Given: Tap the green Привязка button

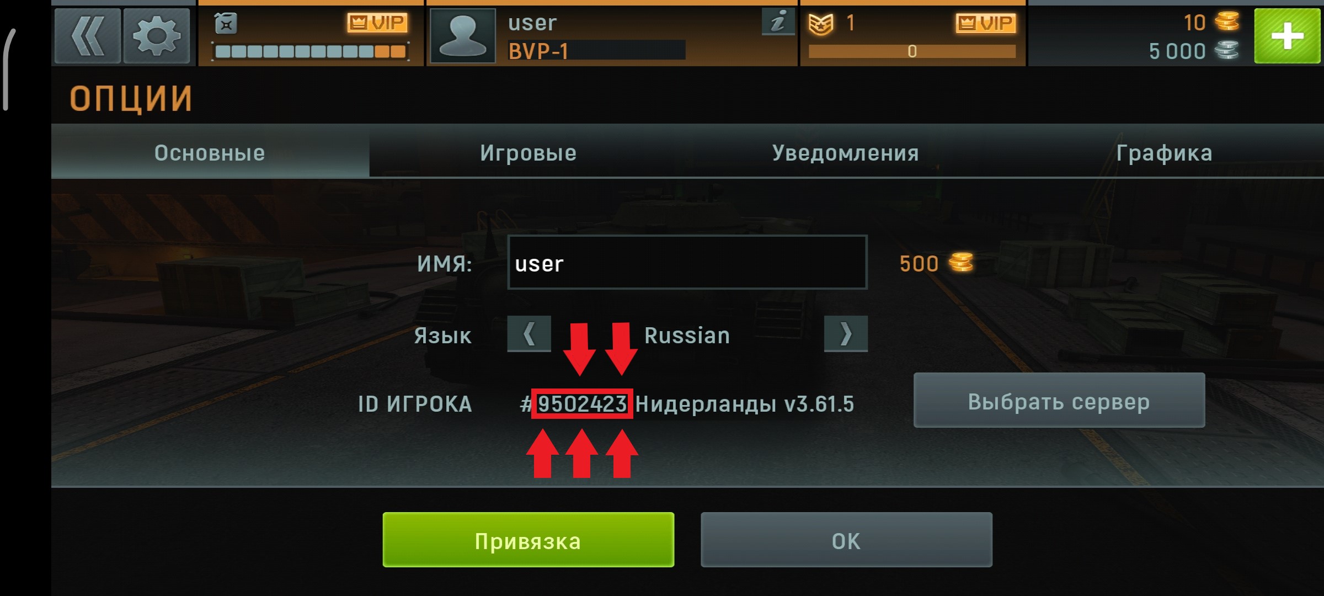Looking at the screenshot, I should pyautogui.click(x=528, y=540).
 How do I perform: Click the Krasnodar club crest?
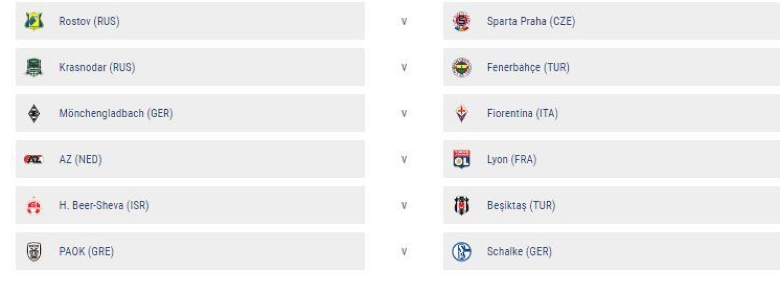pyautogui.click(x=34, y=67)
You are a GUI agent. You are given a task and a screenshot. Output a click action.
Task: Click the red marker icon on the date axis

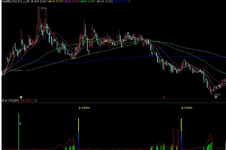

=-=-=

PROBLEM REQUIREMENTS: Write out exactly, and nothing more than, the lines of the entries above from the line containing "How do I perform: Click" through the final line; omit any pictures.

TASK RESPONSE:
 How do I perform: Click the Krasnodar club crest?
pyautogui.click(x=34, y=67)
You are a GUI agent. You are given a task and a screenshot. Output a click action.
Task: Click the red marker icon on the date axis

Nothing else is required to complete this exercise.